A moment of happiness, you and I sitting on the verandah, apparently two, but one in soul, you and I. We feel the flowing water of life here, you and I, with the garden's beauty and the birds singing. The stars will be watching us, and we will show them what it is to be a thin crescent moon. You and I unselfed, will be together, indifferent to idle speculation, you and I. The parrots of heaven will be cracking sugar as we laugh together, you and I. In one form upon this earth, and in another form in a timeless sweet land.
“What is this, Sutton?” I whisper the question, searching his amber eyes as I wait.
His fingers brush lightly over my jaw until his thumb skims my bottom lip. “This is our story, baby. You inspired me to write it when you asked me to channel my emotions into something. And I’ve never felt more fulfilled. I want you to be the first one to read it, and I want to thank you for being my muse.”
I don’t know what to say. My eyes fall to the dark blue cover that’s reminiscent of the night sky. Among the white dotted stars, I think I see something—a constellation. It’s subtle, but I make out the letter T. Then, I spot the S. Our initials.
I look back up at him.
“Don’t worry. I changed the names in the book and I took some liberties to protect our identities. But it’s our story, Thea.”
My heart feels fuller than it should. I feel ashamed for feeling happy, at least right now. I can’t help it. This might be one of the most beautiful things that anyone’s ever done for me. Sutton immortalized me in a book and he’s found inspiration in our love. How could I ask for more?
Leaning in, I kiss him, slow and steady. “Thank you,” I mouth against his lips.
We’ve stalled enough. It’s time to face what we’re all here for.
I turn the knob and push open the door. The scent of pine and leather hits me hard, so hard that my eyes sting from the memory of when he first kissed me, when I thought he wanted me gone. His smell felt like home—it still does.
Mornings waking up in his bed. Blasting loud screaming music and dancing around his room. Long steamy showers together. I swear I can picture him now, leaning against the door frame of the bathroom, his towel hanging low on his hips. He’d run his fingers through his messy hair and smile wide. “Like what you see, blue eyes?” My eyes water at the vision and I don’t hold it back. The first tear falls.
Looking around, I find that Damian’s thought of everything. There’s not one item that looks out of place. I’ll have plenty of time to reminisce. Right now, I’m tired. It’s been a long day. A long summer. A long year.
I’m ready to rest.
Kicking off my shoes, I walk to Wes’ bed and pull back the covers. I slide in, curl up, and I’m soon joined by Sutton, Damian, and Adrian.
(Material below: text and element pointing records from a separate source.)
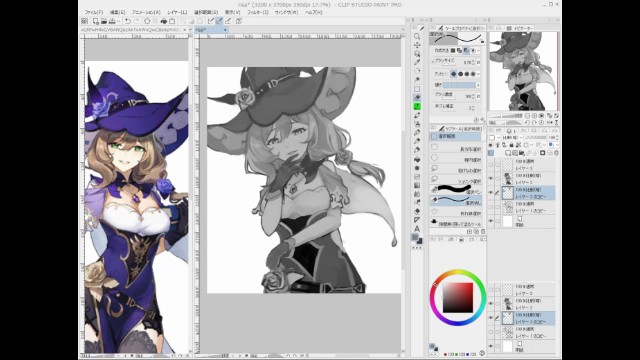640x360 pixels.
Task: Select the rectangle Marquee selection tool
Action: (417, 89)
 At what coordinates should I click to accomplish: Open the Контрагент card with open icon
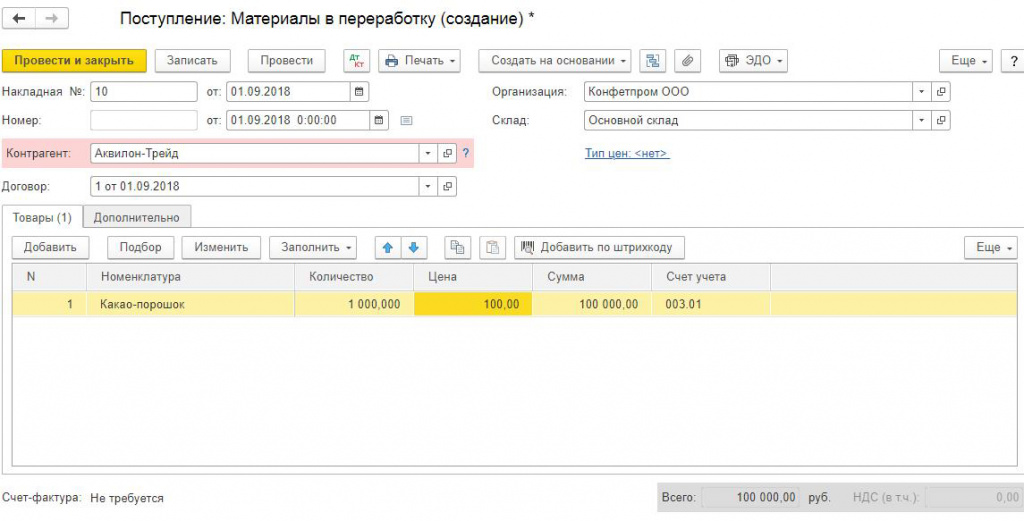click(x=447, y=154)
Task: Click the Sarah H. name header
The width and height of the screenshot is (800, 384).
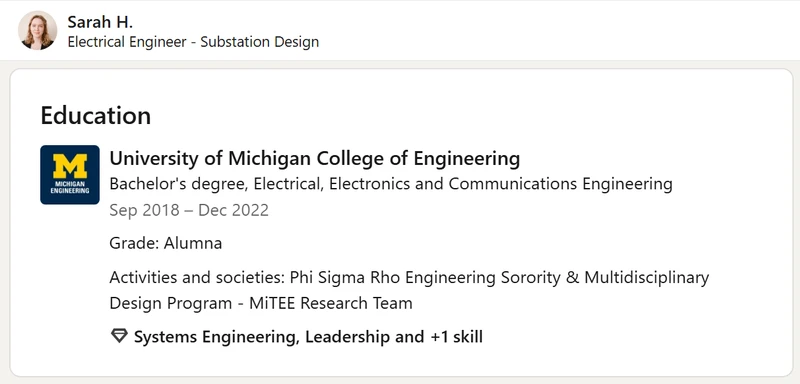Action: (x=100, y=22)
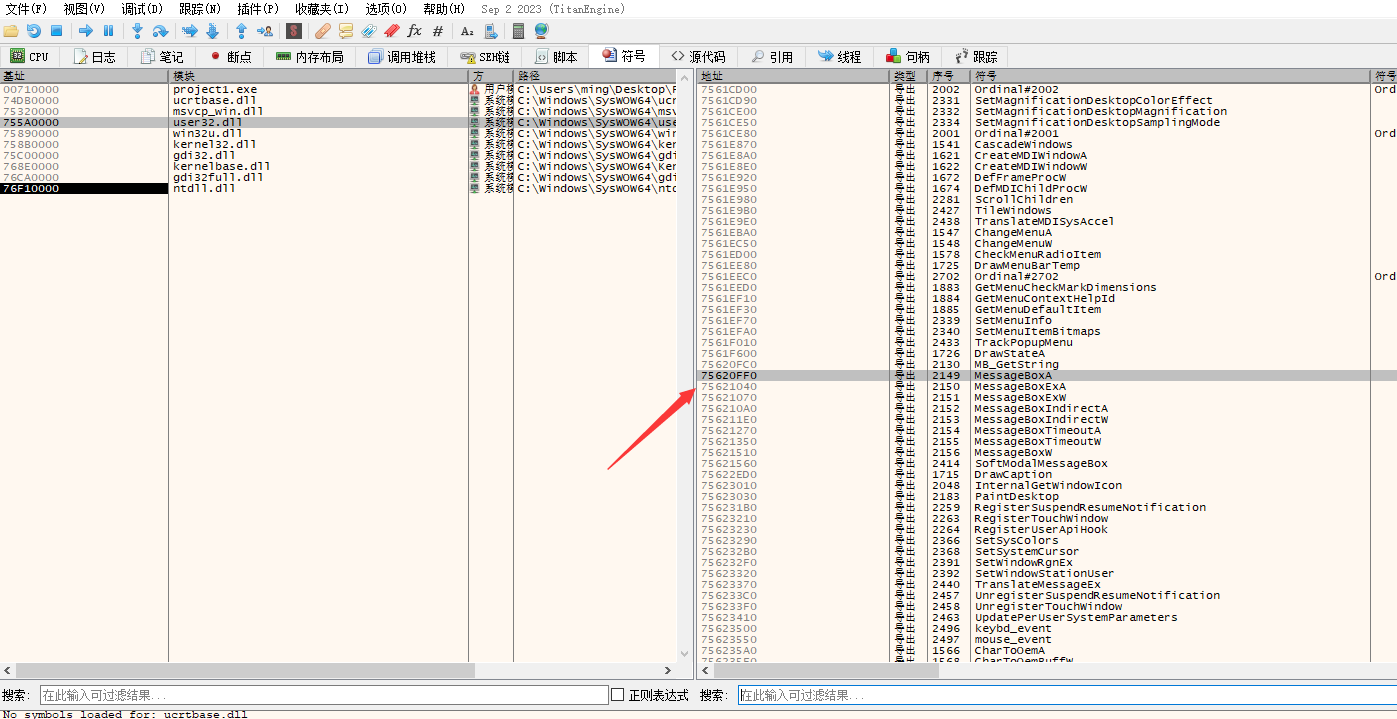Stop debugging with the square icon

(x=57, y=31)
Somehow, it feels like he’s right here with us. I think I’m going to be spending many nights sleeping in here.
I try not to think about the night he died, but some memories are hard to get rid of. I made a promise to Wes. I told him I would live a beautiful life. That I would make his brothers happy. I’m committed to doing that. Not just for him, but for me. I deserve happiness. As much as I can find beauty in the darkness, I can’t sit in it forever. The light is just as beautiful and I deserve that, too.